What types of industries is your solution aimed at?
We are ready to respond to any industrial project. From an economic point of view, on the other hand, the technology proves advantageous from a concentration of 8% of CO₂ in the fumes of the industrialist. We can go up to 25, 30 or even 40%, but the higher we go in the concentrations, the more competition we have… Where we are very efficient is above all on the low concentrations, from 8 to 25- 30 %. This is linked to our cryogenic technology and the use of liquid nitrogen.
We therefore mainly target the cement industry, lime production, iron and steel, metallurgy, refining, etc. But also gas boilers for all industries. This ranges from glassware to stationery through the food industry.
What place do you think your technology could occupy, compared to the other innovations that are emerging in this same niche of CO₂ capture?
We are complementary on certain axes. If we take the example of amine capture technology, this requires hot fumes, which is not typically the case with cement plants, for example. Unlike this technology based on the use of amines, our CarbonCloud solution does not require consumables. Amine technology, on the other hand, is not sensitive to the concentration of CO₂ in the flue gases. It can therefore be implemented below 8%, for example in the context of electricity production facilities, a sector in which we will not intervene. Hence our complementarity.
If we take another example, that of the technology developed by Air Liquide, it is intended, on the contrary, for high concentrations, as is the case for the production of hydrogen or methanation. Areas where our technology is therefore not necessarily the most relevant.
As I mentioned, we therefore set ourselves a precise scope of industrial areas in which we can implement our technology.
Another parameter must also be taken into account: the flow of fumes. We can, for our part, respond to small smoke flows, unlike other technologies which are only profitable from several hundred thousand tonnes of CO₂ captured per year.
You carry out R&D work as well as real environment tests. What is the degree of maturity of your technology today?
We are currently at a maturity level between 6 and 7 on the TRL scale. We now only need to adapt the technology to continuous operation, 24 hours a day, 7 days a week. We hope to be able to complete this work in less than a year.
You announced last July a fundraising of 3.5 million euros. What is the objective of what you describe as a “turning point” for Revcoo?
We plan to install a second unit by the first half of 2023. It will still be a pilot, but ten times larger than the current unit deployed at Eiffage. This scaling is expected to capture 20 tonnes of CO₂ per day.

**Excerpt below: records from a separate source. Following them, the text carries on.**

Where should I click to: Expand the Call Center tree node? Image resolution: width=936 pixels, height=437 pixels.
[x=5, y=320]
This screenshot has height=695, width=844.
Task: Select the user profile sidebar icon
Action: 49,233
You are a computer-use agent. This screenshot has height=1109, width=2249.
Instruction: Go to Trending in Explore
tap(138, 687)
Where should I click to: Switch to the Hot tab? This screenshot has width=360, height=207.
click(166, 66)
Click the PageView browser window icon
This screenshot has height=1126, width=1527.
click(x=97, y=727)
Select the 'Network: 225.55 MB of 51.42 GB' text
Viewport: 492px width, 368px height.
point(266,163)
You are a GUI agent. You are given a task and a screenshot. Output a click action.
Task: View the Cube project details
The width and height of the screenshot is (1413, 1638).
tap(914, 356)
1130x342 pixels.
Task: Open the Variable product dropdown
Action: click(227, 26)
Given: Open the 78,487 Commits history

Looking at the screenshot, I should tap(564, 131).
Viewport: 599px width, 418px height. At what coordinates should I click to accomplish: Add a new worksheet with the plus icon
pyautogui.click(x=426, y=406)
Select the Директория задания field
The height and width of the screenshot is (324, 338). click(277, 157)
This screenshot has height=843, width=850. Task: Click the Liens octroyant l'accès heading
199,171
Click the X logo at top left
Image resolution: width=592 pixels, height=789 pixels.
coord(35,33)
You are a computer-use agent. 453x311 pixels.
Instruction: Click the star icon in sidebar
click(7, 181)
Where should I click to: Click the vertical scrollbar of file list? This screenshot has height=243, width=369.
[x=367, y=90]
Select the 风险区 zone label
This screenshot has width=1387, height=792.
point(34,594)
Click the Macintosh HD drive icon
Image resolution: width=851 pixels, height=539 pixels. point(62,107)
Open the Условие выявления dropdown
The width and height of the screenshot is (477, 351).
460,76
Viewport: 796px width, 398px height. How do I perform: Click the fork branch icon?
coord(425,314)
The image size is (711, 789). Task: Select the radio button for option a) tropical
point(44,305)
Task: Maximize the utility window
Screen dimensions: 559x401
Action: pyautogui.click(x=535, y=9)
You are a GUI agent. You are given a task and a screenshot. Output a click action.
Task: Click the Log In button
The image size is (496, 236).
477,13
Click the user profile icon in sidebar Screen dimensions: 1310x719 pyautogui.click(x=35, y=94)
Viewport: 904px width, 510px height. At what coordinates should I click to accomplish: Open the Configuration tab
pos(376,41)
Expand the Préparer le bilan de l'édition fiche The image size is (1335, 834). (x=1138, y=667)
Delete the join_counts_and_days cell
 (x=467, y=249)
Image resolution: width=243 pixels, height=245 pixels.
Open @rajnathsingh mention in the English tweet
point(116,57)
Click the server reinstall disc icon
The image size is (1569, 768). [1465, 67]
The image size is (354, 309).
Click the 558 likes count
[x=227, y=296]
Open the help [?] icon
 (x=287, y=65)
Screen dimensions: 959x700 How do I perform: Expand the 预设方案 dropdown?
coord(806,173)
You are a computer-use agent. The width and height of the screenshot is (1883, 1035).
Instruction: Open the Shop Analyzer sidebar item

We are also starting to have requests for small units comparable to the one we have today… This did not necessarily seem relevant to us, at the start, in terms of order of magnitude, but the emergence of these requests will certainly lead to the industrialization of this type of small unit, as soon as we have adapted the technology for continuous operation. We are thus going to develop a test offer, which will enable manufacturers to prove, thanks to this small installation, that our technology works very well on their own fumes, which are all very specific, before moving on to larger units by after.
What are your industrial deployment objectives for the coming years?
We aim to deploy 40 units by 2025, in France, but also more broadly, in Europe. In France, the market we are ultimately targeting represents a maximum of 100 million tonnes of CO₂. In Europe, this figure is expected to be around 900 million.
 There are three main categories of greenhouse gas (GHG) emissions: direct emissions produced by the company (Scope 1), indirect emissions related to energy consumption (Scope 2) and other indirect emissions (Scope 3).
 Technology readiness level: A nine-level measurement system for assessing the readiness of a technology.